Grant Rosenmeyer, el chico que encarna a Ari en Los excéntricos Tenenbaum (Wes Anderson), es aquí Oliver, el hijo de un matrimonio de Queens que funciona más bien como una sociedad de miserias y desperfectos. Producto de Howard Gewirtz y Stan Levitan (responsable de “Just shoot me”), la comedia reversiona los clichés del primer lustro de los ‘60 para enmarcar los fracasos precoces del pequeño Beene. En el verano del ‘62, poco antes de la crisis cubana de los misiles, los ‘60 conceptuales todavía no habían empezado: John F. Kennedy seguía vivo, la psicodelia no había llego al pop (Los Beatles apenas si agitaban sus flequillos al ritmo de “Love me do”), movimientos como el feminismo y el situacionismo aún estaban en ciernes y Andy Warhol no terminaba de reinventar el arte de masas. Filmada en tonos chillones y editada con recursos de animación estadounidense clásica, “Oliver Beene” es la heredera absurda de “Aquellos años felices”, la serie en la que un tal Kevin repasaba su preadolescencia a través de la memoria en formato de voz en off (¡la voz de McGyver!). El mundo de Oliver es un mundo desencantado, pero el brillo del retro y los gags arquetípicos la convierten en una especie de comic lleno de plops!. Si las resoluciones siguen la línea del episodio inaugural, las moralejas de los Beene serán mucho menos agrias que las de “Los Simpsons”, familia discordante de la más cínica de todas las décadas.
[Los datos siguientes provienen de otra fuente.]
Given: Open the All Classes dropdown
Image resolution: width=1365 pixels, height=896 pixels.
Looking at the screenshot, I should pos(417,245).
A las órdenes de Agresti, en tanto, Rodrigo Noya hace de Valentín, un chico que vive en San Cristóbal con su abuela (Carmen Maura) y que, en el ‘68, tiene unos nueve años y una idea prematuramente acabada de la soledad. El director de Buenos Aires viceversa decide ambientar su película poco después de un verano cuyo imaginario pasaría a la historia como “los sesenta” (hippismo, lisergia, anticonceptivos, choques generacionales). Al igual que Oliver, Valen es un pequeño perdedor (aunque mucho más ingenioso, sensible y melodramático) que comienza a descifrar las complejidades de la vida a través de dos fondos de botella que agigantan su estrabismo.
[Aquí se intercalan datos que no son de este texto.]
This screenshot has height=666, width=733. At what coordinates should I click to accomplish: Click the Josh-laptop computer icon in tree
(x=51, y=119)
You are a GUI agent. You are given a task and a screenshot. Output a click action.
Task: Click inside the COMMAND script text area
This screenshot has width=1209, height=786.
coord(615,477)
Valentín está cambiando, al igual que el mundo. Sus sueños de astronauta retratan el momento en que la carrera espacial está a punto de alcanzar su primera apoteosis (la llegada del hombre a la Luna). Las azafatas son vistas como sirenas aéreas y “El extraño de pelo largo” suena en las radios de Buenos Aires. Los vinilos de Almendra, la heladera Siam con manija a bolilla, la Coca de vidrio y los fititos ronroneantes configuran el mapa nostálgico de una ciudad amarronada, que poco tiene que ver con las escenas de la California ácida y estridente. Cuando las noticias se filtran en la trama, es para anunciar el fusilamiento del Che Guevara en Bolivia. La inocencia estaba definitivamente perdida.
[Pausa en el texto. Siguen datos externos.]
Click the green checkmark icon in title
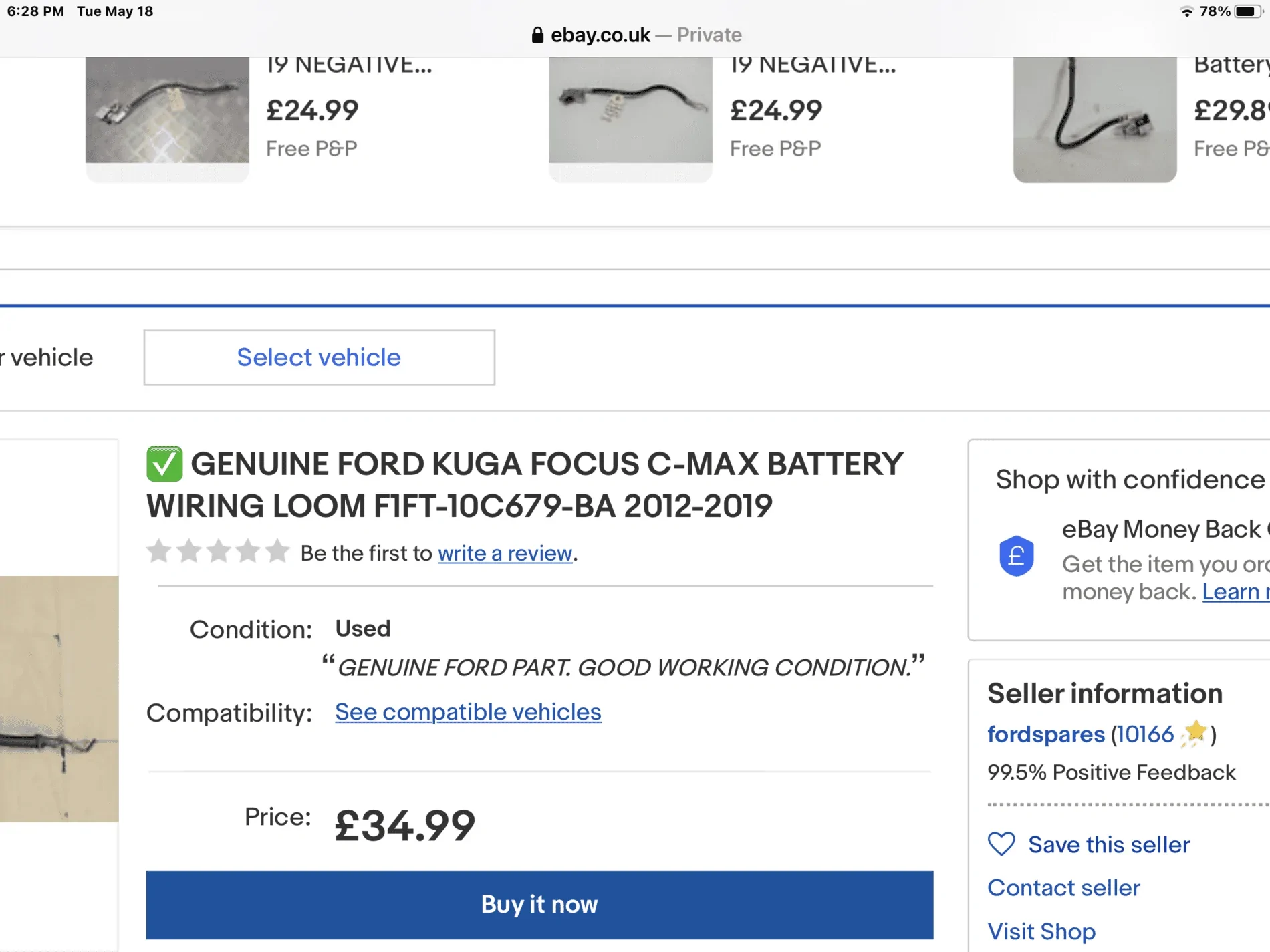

En principio, las referencias históricas de “Oliver Beene” son casi nulas. La recreación de la época es más bien cosmética: la moda dicta el curso del primero capítulo. El matrimonio Beene quiere pasar el verano fuera de Queens y arriesga una excursión al tilingo Capri Beach Club. Charlotte, la madre, pondrá a prueba su estatura social y no saldrá deltodo bien parada, con una malla enteriza fuera de temporada y una cultura alcohólica de preescolar. Ted, el homérico padre de Oliver, intentará reclutar pacientes para su consultorio odontológico, mientras Jerry, el hermano mayor, se paseará por los bordes de la pileta a la caza de un par de pechos. No parece necesario aclarar que la serie y la película están distanciadas por un abismo de espacio-tiempo, de género y de armas narrativas. Lo que las acerca, además de la década, es esa idea que sugiere que el arte, al reconstruir una época, no hace más que ficcionalizarla y convertirla en una dimensión fugada de cualquier certeza cronológica.